The patient‟s parents tell you that they are planning on having another child and that they are confident that subsequent children will not have sickle cell anemia, since they already have a child with the disease. What will you tell them?

References

Glew, R. H., and Ninomiya, Y. (1997) Clinical Studies in Medical Biochemistry, Oxford University Press, pp. 78-90.

Glover, R. E., Ivy, E. D., Orringer, E. P., Maeda, H., and Mason, R. (1999) Molecular Pharmacology 55, pp. 1006-1010.

Huang, J., Hadimani, S. B., Rupon, J. W., Ballas, S. K., Kim-Shapiro, D. B., and S. Bruce King (2002) Biochemistry 41, pp. 2466-2474.

S. Bruce King (2003) J.Clin. Invest., 111, pp. 171-172.

Answer 1

Ans

1] Isoelectric focusing analysis is a process of testing the presence of abnormal red blood cells in a person's blood. In this ,a pH gradient is established by carrier ampholytes exposed to an electric current. The Hb molecules migrate across the gradient until they reach a position where their net charge is zero.
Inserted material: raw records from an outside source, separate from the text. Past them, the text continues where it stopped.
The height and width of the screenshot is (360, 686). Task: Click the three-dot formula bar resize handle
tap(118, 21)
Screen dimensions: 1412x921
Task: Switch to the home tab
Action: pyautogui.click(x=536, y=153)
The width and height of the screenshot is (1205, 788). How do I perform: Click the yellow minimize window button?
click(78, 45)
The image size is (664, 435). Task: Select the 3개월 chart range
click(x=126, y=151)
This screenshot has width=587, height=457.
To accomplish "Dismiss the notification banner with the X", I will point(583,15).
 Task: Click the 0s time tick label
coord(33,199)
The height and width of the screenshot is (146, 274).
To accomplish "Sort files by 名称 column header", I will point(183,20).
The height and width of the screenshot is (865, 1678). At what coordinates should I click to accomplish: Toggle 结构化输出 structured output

So,the molecules arrange themselves in sharp bands. Hb S molecules form a band at the far end which is clearly demarked from the other Hb bands.

Ans 2] We already know that HbS molecules are different from Hb A molecules in their biochemical and physical structure. In Hb S , a single amino acid , beta Glu6 is substituted by a valine.

When the Hb S loses oxygen, another hydrophobic patch becomes exposed on it. Valine interacts with this and and large fibrous aggregates of Hb form. Because of the fibers within the cell , the cells become hard and less flexible resulting in their clumping together. These clumps block the narrow blood vessels.

On the other hand, the normal Hb A cells are soft and flexible and squeeze easily through the narrowest of the capillaries, carrying oxygen and collecting CO2.

Ans 3] Treating the patient of sickle cell anaemia with 100% oxygen will be effective because with such a high concentration of O2 , there will be more absorption of oxygen by the plasma [ normally a small amount of oxygen is carried in the dissolved form by the blood plasma]. This will help to make up for some amount of oxygen reaching the O2 starved cells.

Ans 4.a] Hb F starts to be synthesized by the third month of geststion and continues till the baby is birn. Now, the Hb F starts to convert into Hb A because the synthesis of Y chain stops and B chain begins. In my view, if the synthesis of fetal haemoglobin is increased then there are chances that they will change to Hb A. This means, the more the synthesis of Hb F, the more will be the conversion to Hb A . This will definitely help in diminishing the symptoms of the sickle cell anaemia in the patient.

Ans b] The presence of nitrosyl in the haemoglobin might help in dilating the blood vessels and make the movement of O2 carrying cells easier .

c] Vasodilation means the broadening of the blood vessels for easy passage of blood through them . If NO causes vasodilation then even the Hb S will be able to pass through the blood vessels. And as we are aware, the main problem of sickle cell patients is the inability of the Hb S molecules to pass through, which ends up in starving the cells of oxygen. So, vasodilation will definitely help the patients of sickle cell anaemia.

Ans 5] A person with sickle cell disease has bone marrow that produces red blood cells with defective haemoglobin S. If the person's bone marrow is replaced by healthy bone marrow, then it might start producing healthy red blood cells. Some children have been successfully treated with blood stem cell or bone marrow transplant. High doses of chemotherapy is used to destroy all the child's bone marrow and then it is replaced with marrow from a donor. But in many cases the disease was reversed as one can do nothing with the defective gene !

Ans 6] First the child's parents will have to be told that sickle cell anaemia is an inheritable disease i.e. it passes on from parents to children. It is a genetic disease which is caused due to the presence of a defective gene in both of them which Michael has inherited. Since their first child is showing symptoms of the disease, it is very likely that their other children will also suffer from it because both the parents are carriers for that defective gene.

So, I would tell them to be mentally prepared for the occurance of sickle cell anaemia in their other children too.